**WHAT THIS TASK INVOLVES:** Where in the data does the word "Like" appear? Find those lines and copy them.

(Beginning of RECORDS TO PROCESS)

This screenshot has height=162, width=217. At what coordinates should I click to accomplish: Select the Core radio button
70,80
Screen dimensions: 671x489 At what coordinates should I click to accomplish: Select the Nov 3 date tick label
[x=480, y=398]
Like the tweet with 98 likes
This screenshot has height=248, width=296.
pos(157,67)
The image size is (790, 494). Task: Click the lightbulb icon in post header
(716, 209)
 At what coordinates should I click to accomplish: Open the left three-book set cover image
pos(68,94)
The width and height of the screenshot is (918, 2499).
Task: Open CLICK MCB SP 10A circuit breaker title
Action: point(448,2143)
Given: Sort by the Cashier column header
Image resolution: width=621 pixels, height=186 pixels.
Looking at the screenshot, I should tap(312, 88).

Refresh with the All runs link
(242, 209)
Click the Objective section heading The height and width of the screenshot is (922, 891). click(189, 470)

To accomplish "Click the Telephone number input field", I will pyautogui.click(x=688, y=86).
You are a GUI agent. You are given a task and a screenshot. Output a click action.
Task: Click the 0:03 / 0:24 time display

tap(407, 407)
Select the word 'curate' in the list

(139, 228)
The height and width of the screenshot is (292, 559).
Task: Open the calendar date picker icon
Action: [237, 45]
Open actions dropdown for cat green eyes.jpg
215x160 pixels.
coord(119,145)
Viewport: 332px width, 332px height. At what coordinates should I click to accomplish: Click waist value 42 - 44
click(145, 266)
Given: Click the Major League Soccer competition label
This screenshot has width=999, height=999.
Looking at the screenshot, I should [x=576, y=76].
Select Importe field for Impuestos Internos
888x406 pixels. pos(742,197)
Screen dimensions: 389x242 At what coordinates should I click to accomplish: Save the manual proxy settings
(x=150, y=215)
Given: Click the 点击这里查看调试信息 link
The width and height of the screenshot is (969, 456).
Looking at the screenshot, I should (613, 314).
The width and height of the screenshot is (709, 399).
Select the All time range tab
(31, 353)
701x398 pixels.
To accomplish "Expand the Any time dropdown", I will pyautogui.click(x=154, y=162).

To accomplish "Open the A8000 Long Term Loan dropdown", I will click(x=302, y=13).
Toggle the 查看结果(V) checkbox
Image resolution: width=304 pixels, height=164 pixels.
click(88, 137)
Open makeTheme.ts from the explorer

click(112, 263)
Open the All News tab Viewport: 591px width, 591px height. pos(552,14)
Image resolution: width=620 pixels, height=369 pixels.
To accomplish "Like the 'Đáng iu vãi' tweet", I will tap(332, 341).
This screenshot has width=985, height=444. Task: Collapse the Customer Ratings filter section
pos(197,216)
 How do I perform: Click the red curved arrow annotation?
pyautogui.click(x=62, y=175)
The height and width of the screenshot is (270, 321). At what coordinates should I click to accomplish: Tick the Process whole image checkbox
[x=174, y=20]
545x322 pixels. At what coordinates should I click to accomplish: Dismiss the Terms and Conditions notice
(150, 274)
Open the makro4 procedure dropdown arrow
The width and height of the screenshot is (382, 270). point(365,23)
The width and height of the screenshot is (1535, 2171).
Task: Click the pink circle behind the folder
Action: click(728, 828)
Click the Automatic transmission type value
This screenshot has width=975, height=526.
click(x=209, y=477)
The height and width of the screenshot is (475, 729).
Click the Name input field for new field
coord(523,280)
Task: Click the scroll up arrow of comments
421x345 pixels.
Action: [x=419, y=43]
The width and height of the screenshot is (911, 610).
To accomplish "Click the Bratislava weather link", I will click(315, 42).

(End of RECORDS TO PROCESS)

**WRITTEN ANSWER:**
Like the tweet with 98 likes
To accomplish "Like the 'Đáng iu vãi' tweet", I will tap(332, 341).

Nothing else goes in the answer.